If you don't have strict control over all the machines on which you want to have file-deletion protection, or if you don't have source code and therefore can't use something like entomb , there are several other options available. One of them is the delete package, written at MIT.

delete works by renaming files with a prefix that marks them as deleted. For example, delete foo would simply rename the file foo to .#foo . Here's an example of the delete , undelete , lsdel , and expunge commands in action:

-A
 

The directory starts with three files:


% 

ls


a       b       c  


One of the files is deleted:


% 

delete a




The deleted file doesn't show up with normal ls because the name
now starts with a dot (.). However, it shows up when files starting with .
are listed or when the lsdel command is used:


% 

ls


b       c
% 

ls -A


.#a     b       c
% 

lsdel


a



Bringing the file back with undelete leaves us back where we started:


% 

undelete a


% 

ls


a       b       c


We can delete everything:


% 

delete *


% 

lsdel


a  b  c


We can expunge individual files or the current working directory:


% 

expunge a


% 

lsdel


b  c
% 

expunge




After the last expunge, there are no files left at all:


% 

lsdel


% 

ls -A


%

The technique used by delete has some advantages and some disadvantages. The advantages include:

• It works on any filesystem type - local, NFS, AFS, RFS, whatever. You don't have to have special daemons running on your file servers in order for it to work, and there are no daemons to go down and prevent deleted file archiving from taking place.

• It maintains the directory locations in which deleted files are stored so that they can be undeleted in the same locations.

• It maintains file permissions and ownership so that undeleted files can be restored with them. Furthermore, deleted files can be undeleted by anyone who had permission to delete them in the first place, not just by the one individual who deleted them.

Disadvantages include:

• Deleted files are counted against a user's disk quota ( 24.17 ) until they are actually permanently removed (either by the system, a few days after they are deleted, or by the user with the expunge command that is part of the delete package).
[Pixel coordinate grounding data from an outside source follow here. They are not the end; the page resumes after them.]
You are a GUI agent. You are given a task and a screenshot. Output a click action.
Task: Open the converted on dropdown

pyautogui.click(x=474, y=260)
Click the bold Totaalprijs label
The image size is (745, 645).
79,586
Some people would actually call this an advantage, because it prevents people from using deleted file space to store large files (something which is possible with entomb ).

• Deleted files show up when a user does ls -a . This is considered a relatively minor disadvantage by most people, especially since files starting with a dot ( . ) are supposed to be hidden ( 16.11 ) most of the time.

• Deleted files have to be searched for in filesystem trees in order to expunge them, rather than all residing in one location as they do with entomb . This, too, is usually considered a minor disadvantage, since most systems already search the entire filesystem ( 23.22 ) each night automatically in order to delete certain temporary files.

• Only the entomb program protects files. A user can still blow away a file with mv , cat a b > a , etc. If your main concern is eliminating accidental file deletions with rm , this isn't much of a problem; furthermore, it is not clear that the extra overhead required to run something like entomb is worth the advantage gained (even if it is possible to do what entomb needs at your site).

entomb and delete represent the two main approaches to the problem of protection from accidental file erasure. Other packages of this sort choose one or the other of these basic techniques in order to accomplish their purposes.